> [What is needed]:
Look through the records below for the line with "You are a computer-use agent. Viewport: 1456px". Return that line and each one after it up to and including the line with "This screenshot has height=1568, width=723.", exactly.

= = = = =

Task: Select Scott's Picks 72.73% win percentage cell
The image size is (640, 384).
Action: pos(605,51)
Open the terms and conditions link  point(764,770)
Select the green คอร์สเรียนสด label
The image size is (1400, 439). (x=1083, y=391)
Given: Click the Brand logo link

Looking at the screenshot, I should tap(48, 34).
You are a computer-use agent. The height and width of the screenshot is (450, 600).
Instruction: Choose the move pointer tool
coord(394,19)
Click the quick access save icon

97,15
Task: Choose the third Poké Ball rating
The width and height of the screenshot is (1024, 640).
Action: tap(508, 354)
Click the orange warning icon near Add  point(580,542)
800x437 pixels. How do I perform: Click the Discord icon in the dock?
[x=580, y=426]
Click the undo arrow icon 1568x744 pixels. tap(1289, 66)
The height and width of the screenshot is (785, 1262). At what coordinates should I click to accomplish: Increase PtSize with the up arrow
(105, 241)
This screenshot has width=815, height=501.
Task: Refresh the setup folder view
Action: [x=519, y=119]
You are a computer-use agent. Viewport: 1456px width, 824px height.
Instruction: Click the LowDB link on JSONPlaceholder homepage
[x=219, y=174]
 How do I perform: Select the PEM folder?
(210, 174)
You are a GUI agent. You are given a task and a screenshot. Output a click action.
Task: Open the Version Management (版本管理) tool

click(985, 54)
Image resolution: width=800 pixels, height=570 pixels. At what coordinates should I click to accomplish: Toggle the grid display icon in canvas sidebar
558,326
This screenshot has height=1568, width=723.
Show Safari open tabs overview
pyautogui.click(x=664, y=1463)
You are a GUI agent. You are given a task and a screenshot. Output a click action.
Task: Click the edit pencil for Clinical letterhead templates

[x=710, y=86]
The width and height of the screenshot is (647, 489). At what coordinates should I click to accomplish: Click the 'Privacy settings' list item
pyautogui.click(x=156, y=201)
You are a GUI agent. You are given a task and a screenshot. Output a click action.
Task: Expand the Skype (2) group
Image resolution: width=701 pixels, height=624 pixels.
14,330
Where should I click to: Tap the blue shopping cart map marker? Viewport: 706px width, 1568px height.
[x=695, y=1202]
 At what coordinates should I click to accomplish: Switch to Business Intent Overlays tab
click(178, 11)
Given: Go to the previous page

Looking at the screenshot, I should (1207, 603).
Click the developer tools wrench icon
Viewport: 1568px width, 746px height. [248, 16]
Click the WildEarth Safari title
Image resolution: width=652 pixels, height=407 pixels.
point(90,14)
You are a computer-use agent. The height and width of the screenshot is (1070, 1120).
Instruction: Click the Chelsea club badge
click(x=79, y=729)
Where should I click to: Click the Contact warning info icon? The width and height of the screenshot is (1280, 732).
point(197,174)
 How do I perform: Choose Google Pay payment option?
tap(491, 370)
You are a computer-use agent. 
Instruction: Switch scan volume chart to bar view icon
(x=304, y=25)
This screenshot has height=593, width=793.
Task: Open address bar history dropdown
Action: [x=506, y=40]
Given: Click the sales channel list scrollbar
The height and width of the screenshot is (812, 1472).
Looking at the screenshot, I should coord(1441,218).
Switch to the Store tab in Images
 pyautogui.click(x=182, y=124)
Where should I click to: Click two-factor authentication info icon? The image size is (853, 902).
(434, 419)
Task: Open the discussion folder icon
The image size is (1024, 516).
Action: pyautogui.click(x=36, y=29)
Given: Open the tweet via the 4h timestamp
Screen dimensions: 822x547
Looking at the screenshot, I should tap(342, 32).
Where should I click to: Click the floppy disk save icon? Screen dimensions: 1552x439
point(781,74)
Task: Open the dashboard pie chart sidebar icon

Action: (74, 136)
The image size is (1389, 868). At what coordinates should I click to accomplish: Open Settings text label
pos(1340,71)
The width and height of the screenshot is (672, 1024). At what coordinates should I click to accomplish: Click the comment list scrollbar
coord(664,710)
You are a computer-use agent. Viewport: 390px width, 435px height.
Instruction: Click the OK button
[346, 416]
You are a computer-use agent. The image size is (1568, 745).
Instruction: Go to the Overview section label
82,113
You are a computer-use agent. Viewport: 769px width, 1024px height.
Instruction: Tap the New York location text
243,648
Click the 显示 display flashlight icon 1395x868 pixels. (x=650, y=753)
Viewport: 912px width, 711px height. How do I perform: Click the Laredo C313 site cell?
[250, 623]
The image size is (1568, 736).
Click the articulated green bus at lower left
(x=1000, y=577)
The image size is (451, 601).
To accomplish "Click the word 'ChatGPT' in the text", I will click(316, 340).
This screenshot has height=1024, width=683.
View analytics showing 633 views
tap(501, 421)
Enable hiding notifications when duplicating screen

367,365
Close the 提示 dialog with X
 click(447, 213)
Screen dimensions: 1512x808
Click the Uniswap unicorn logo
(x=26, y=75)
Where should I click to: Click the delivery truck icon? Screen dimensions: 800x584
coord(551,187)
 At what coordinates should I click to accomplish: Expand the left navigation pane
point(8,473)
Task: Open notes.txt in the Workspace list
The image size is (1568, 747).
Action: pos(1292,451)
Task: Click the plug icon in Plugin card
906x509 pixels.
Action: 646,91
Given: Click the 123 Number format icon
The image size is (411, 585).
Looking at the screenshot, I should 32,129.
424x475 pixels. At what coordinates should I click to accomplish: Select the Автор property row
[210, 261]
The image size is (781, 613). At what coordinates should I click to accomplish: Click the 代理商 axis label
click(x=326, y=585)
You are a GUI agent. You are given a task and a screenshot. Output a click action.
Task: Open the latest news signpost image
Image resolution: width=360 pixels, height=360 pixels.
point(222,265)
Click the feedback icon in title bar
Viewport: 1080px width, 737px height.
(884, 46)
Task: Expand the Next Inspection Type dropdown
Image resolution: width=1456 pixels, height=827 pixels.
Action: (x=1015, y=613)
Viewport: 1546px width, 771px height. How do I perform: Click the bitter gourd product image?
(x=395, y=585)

= = = = =

> [Written reply]:
You are a computer-use agent. Viewport: 1456px width, 824px height.
Instruction: Click the LowDB link on JSONPlaceholder homepage
[x=219, y=174]
 How do I perform: Select the PEM folder?
(210, 174)
You are a GUI agent. You are given a task and a screenshot. Output a click action.
Task: Open the Version Management (版本管理) tool

click(985, 54)
Image resolution: width=800 pixels, height=570 pixels. At what coordinates should I click to accomplish: Toggle the grid display icon in canvas sidebar
558,326
This screenshot has height=1568, width=723.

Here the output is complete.